— Start Source excerpt —
The concept design has been unveiled ahead of the fouth meeting of the UK government’s Jet Zero Council, a public-private forum chaired by Transport Secretary Grant Shapps which was set up last year to focus on low carbon solutions for aviation, such as electric, hydogen of biofuelled flight.
Shapps hailed the “pioneering design for a liquid hydrogen-powered aircraft” unveiled today which he said “brings us one step closer to a future where people can continue to travel and connect, but without the carbon footprint”.
“I will continue to work closely with the Jet Zero Council to support the UK’s world-leading research in this sector, which will create green jobs, help us meet our ambitious net zero targets and lead the global transition to net zero aviation,” he said.
It follows the government’s announcement in October that is plans to invest £180m towards developing the UK’s sustainable aviation biofuels (SAF) industry, including through a £15m competition launched in March to reward new technologies for developing SAF.
The government today unveiled the eight successful bidders which will take a share of the £15m funding to develop their projects, including Advanced Biofuels Solutions’ plan to build a waste-to-fuel gasification plant in Cheshire; LanzaTech’s and plan to build a facility using direct air carbon capture technoogy developed by Carbon Engineering capable of producing 100 million tonnes per year of SAF per year; and Velocys’ plan to develop an waste-to-SAF production plant in Lincolnshire.
The government said all projects securing funding had the potential to produce SAF capable of reducing emissions by more than 70 per cent on a lifecycle basis compared to conventional fossil jet fuel.
Business Secretary Kwasi Kwarteng said the designs unveiled today “could define the future of aerospace and aviation”.
“By working with industry, we are showing that truly carbon free flight could be possible, with hydrogen a front runner to replace conventional fossil fuels,” he said. “Fuelling planes sustainably will enable the public to travel as we do now, but in a way that doesn’t damage the planet. It will not only help us to end our contribution to climate change, but also represents a huge industrial opportunity for the UK.”
— End Source excerpt —
— Start Given data —
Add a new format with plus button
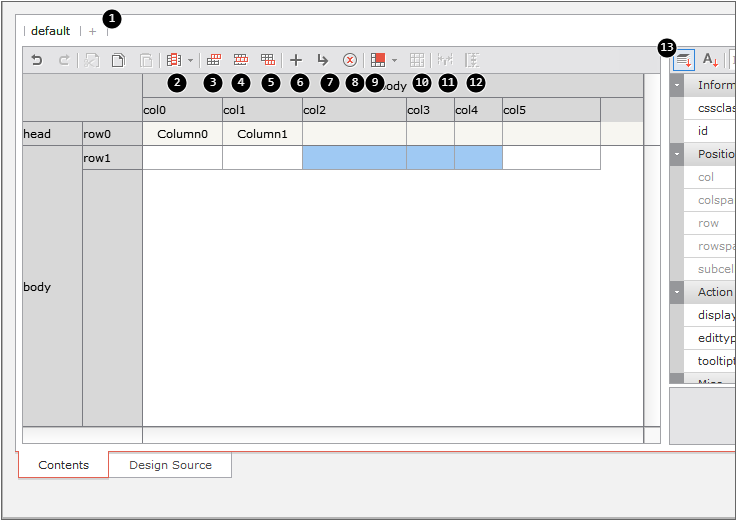pyautogui.click(x=93, y=31)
— End Given data —
Written instruction 1: Using the hydrogen aviation excerpt, explain in one to three sentences why Kwasi Kwarteng considers fuelling planes sustainably worthwhile.
Written instruction 2: In the hydrogen aviation excerpt, how much could SAF from the funded projects cut emissions on a lifecycle basis compared with conventional fossil jet fuel?

Final result 1: He says it will let the public keep traveling as they do now without damaging the planet. He adds that it will help end "our contribution to climate change" and represents a huge industrial opportunity for the UK.

Final result 2: By more than 70 percent.